In 2002, the villagers pooled in material and contributed their labour to construct the mud and wood structure, which is divided into two parts to hold classes from 1 to V. There are 115 children who attend this school, including those who come from Jambaiburu, Dharnadiri, Sagwanberha, Balehatu and Mirchigarha villages.

“Initially, Savitri Alda, an adivasi girl from Kalaita who had studied till class X, volunteered to teach the village children here. But she got married and left a few years back. Then the villagers approached the block officer in Naomundi for help. The officials recognised the school and appointed three para-teachers, including me. Two of us teach here now,” said Manju Birva, a para-teacher at the Kalaita primary school.

In 2012, the Steel Authority of India (SAIL), which has been operating an iron ore mine in Kiriburu, 25 km from the village, since the 1970s, announced that it will appoint more para-teachers as per the school’s requirements. It has started a bus service for Ms. Birva and other teachers from three villages nearby, as part of its corporate social responsibility activities. “After the panchayat elections in 2010, we requested Parvati Kiro — the new panchayat mukhiya and she helped organise this bus from SAIL,” said Ms. Birva.

Kalaita is one of over 100 “Jharkhandi villages” in the area which were settled by adivasis from nearby districts during the 1980s when led by Devendra Manjhi, they launched a movement against government restrictions on use of forest produce and to oppose the Forest Department’s planting teak in this sal forest.
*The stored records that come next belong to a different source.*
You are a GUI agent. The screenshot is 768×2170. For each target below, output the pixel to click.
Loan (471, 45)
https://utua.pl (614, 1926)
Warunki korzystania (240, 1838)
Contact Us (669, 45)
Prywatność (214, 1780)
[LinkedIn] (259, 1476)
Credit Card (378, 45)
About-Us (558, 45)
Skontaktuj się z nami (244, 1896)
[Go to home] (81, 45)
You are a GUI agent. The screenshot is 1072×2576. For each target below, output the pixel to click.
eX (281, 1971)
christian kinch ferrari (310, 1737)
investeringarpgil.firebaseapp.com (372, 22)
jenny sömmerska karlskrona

Though it was made part of Naomundi block in 2009 and the administration has since given forest pattas to villagers, “Jharkhandi villages” are not yet recognised as revenue villages by the Jharkhand government. The village lies 20 km from Thalkobad, one of the 56 villages in six panchayats that are the focus of the Rs. 250-crore Saranda Development Plan (SDP) launched by the Union Ministry of Rural Development in 2011 for implementing government schemes in areas that were under Maoist-rule till 2010 but is not included in the SDP.

“After the village was included as part of Naomundi in 2009, the villagers made several rounds of the block office for help with improving the school building, adding a concrete roof, for a new blackboard. The officials helped with getting new teachers though there are still improvements required in the school building,” said Parvati Kiro, who was elected mukhiya when panchayat elections were held in Jharkhand villages in 2010 after a gap of 32 years.

Most of the 70 adivasi families in Kalaita work for SAIL contractors: carrying sand for two-three months of the year in Kiriburu or by selling sal daatun (toothbrushes) which sell for Rs. 5 a piece in the Kiriburu market.